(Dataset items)
*** Block opens ***
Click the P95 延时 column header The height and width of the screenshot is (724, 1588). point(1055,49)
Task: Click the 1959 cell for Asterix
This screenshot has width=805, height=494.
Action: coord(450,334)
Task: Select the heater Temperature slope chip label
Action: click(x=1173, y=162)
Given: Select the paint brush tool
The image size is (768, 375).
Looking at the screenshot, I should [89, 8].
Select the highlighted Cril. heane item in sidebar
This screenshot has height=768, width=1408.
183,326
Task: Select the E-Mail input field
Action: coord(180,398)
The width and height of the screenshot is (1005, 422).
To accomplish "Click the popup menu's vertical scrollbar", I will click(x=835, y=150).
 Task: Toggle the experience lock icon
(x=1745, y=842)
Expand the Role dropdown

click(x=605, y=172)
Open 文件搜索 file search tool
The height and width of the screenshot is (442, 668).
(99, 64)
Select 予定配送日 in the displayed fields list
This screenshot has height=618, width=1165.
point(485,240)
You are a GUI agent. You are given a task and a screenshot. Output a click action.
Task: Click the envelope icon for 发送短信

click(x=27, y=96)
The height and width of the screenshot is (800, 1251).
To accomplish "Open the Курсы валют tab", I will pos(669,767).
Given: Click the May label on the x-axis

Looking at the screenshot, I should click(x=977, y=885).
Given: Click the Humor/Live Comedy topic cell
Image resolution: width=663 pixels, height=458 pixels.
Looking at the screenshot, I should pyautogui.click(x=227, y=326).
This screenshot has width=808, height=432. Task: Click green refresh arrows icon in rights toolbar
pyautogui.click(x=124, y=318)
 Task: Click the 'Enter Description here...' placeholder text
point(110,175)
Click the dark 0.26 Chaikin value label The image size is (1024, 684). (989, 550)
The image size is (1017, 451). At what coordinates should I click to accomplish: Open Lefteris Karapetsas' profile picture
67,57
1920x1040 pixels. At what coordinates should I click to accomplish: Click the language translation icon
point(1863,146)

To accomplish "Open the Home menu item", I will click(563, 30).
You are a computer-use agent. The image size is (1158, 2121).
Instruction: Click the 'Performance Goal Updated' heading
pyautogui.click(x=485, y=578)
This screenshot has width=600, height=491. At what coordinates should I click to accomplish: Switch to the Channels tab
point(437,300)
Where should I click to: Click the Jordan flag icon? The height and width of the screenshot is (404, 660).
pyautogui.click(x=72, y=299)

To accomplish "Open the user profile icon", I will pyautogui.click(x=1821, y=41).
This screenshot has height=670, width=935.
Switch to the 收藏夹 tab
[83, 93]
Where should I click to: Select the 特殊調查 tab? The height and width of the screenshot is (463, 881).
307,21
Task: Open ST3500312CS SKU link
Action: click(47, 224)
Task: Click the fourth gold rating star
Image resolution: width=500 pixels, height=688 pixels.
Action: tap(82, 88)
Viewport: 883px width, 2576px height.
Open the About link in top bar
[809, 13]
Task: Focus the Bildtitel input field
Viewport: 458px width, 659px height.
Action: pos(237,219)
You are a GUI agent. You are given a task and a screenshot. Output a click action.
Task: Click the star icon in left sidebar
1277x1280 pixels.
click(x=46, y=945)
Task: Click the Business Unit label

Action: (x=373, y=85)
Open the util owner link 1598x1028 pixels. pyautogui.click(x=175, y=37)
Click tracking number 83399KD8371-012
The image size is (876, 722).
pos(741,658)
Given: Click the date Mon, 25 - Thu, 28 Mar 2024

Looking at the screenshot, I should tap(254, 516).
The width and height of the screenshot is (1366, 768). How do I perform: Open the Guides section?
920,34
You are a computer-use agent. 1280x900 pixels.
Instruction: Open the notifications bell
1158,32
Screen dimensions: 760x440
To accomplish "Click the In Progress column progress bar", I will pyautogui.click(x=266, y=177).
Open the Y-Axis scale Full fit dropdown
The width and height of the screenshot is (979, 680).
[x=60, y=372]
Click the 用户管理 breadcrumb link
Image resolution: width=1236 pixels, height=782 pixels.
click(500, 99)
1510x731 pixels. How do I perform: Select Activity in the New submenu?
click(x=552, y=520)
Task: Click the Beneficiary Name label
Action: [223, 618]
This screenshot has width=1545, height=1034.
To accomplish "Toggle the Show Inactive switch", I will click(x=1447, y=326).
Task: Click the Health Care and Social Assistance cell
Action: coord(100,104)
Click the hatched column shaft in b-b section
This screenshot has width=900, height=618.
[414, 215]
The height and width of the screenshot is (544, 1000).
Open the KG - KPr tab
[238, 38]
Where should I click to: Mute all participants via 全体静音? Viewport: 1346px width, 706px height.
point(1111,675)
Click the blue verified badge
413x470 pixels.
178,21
*** Block closes ***
## [TASK DETAILS]
What lines in the data above contain the word "star"? Show them all.

## [WORKED SOLUTION]
Task: Click the fourth gold rating star
Task: Click the star icon in left sidebar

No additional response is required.